_Dataset excerpts_:

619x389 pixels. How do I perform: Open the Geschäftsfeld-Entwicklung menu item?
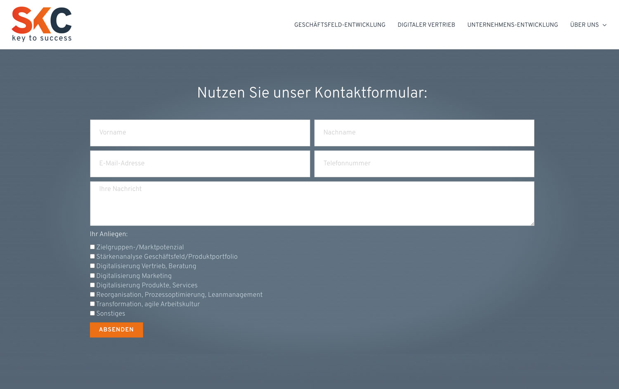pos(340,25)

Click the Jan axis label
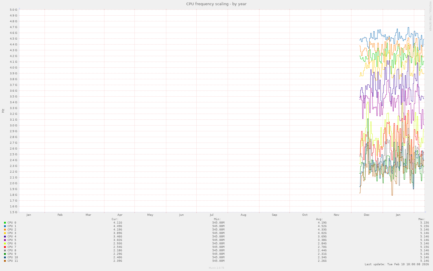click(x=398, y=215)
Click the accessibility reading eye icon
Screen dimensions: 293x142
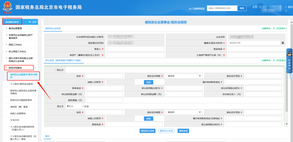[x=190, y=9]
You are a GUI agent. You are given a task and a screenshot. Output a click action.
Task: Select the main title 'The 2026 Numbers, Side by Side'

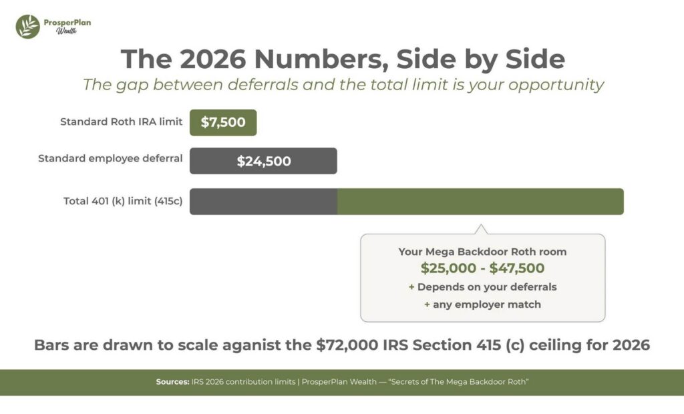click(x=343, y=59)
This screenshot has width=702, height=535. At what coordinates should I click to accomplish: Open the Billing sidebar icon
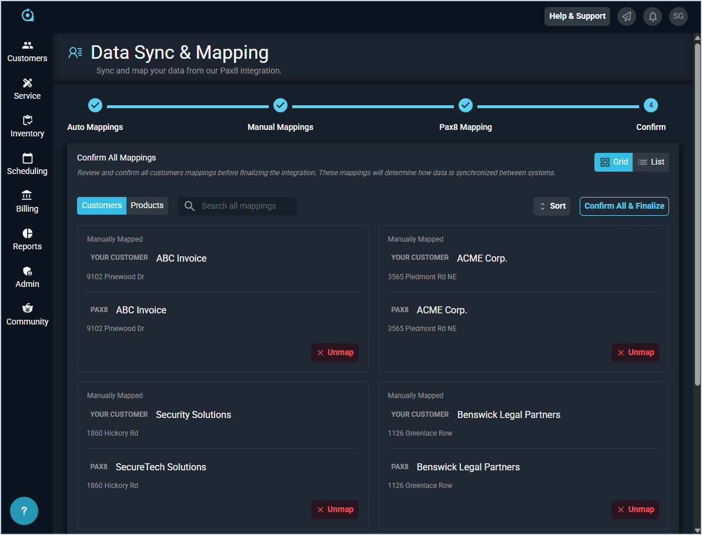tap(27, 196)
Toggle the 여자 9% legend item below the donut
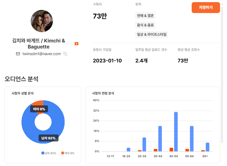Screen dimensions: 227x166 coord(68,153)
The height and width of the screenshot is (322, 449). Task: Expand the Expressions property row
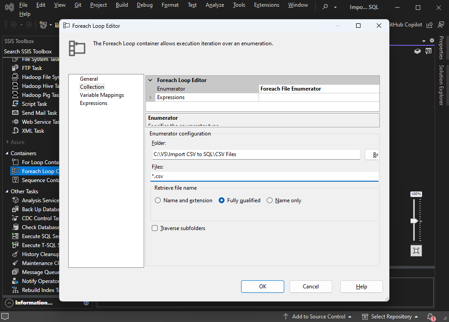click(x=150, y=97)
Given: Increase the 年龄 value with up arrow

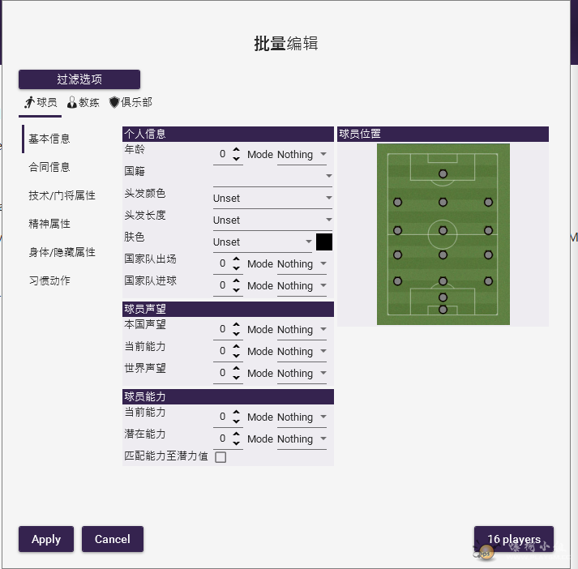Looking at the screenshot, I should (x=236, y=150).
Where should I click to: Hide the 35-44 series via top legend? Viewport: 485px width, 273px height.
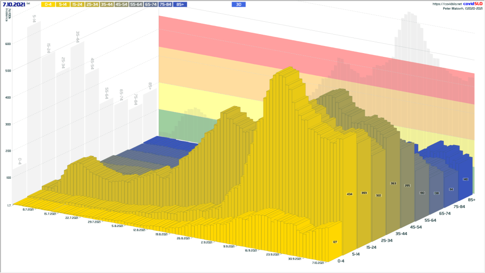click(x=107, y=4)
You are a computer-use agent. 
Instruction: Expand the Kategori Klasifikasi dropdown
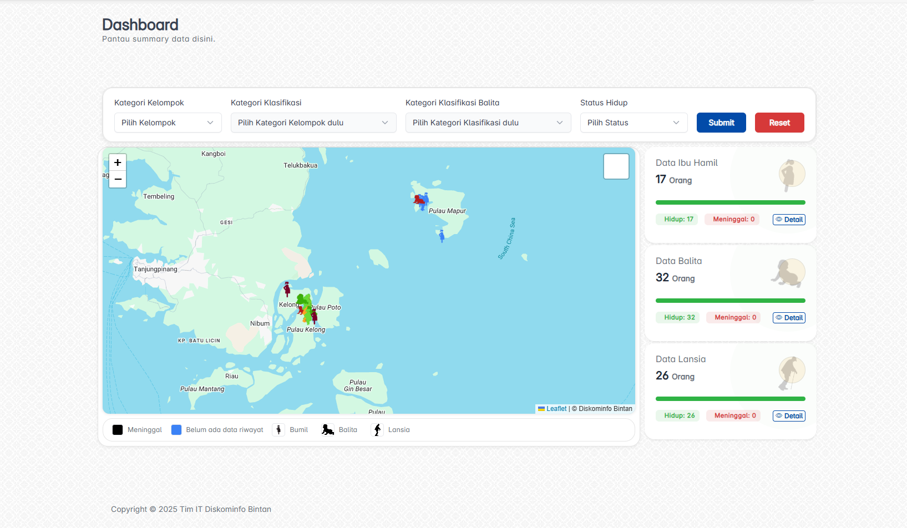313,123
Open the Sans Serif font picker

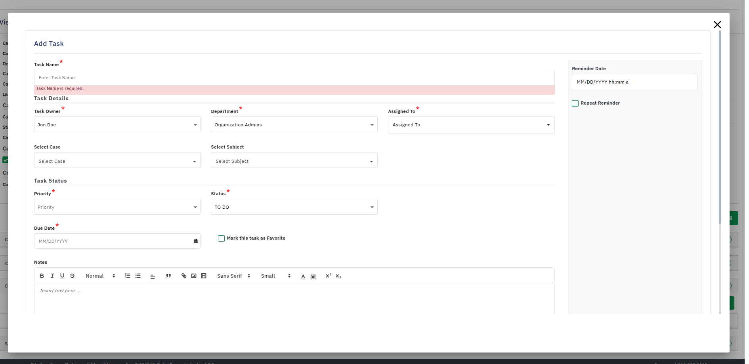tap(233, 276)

_Directions_:
Convert the records above into a two-column CSV with the header row request,answer. Give one row for each record, placing its text and its answer each in a single quoted field, replacing line breaks with spaces and omitting the pictures.

_Task answer_:
request,answer
"619x389 pixels. How do I perform: Open the Geschäftsfeld-Entwicklung menu item?","pos(340,25)"
"Click the Jan axis label","click(x=398, y=215)"
"Click the accessibility reading eye icon Screen dimensions: 293x142","[x=190, y=9]"
"You are a GUI agent. You are given a task and a screenshot. Output a click action. Task: Select the main title 'The 2026 Numbers, Side by Side'","click(x=343, y=59)"
"This screenshot has width=702, height=535. At what coordinates should I click to accomplish: Open the Billing sidebar icon","tap(27, 196)"
"Toggle the 여자 9% legend item below the donut","Screen dimensions: 227x166 coord(68,153)"
"The height and width of the screenshot is (322, 449). Task: Expand the Expressions property row","click(x=150, y=97)"
"Given: Increase the 年龄 value with up arrow","Looking at the screenshot, I should (x=236, y=150)."
"Where should I click to: Hide the 35-44 series via top legend? Viewport: 485px width, 273px height.","click(x=107, y=4)"
"You are a computer-use agent. Instruction: Expand the Kategori Klasifikasi dropdown","313,123"
"Open the Sans Serif font picker","tap(233, 276)"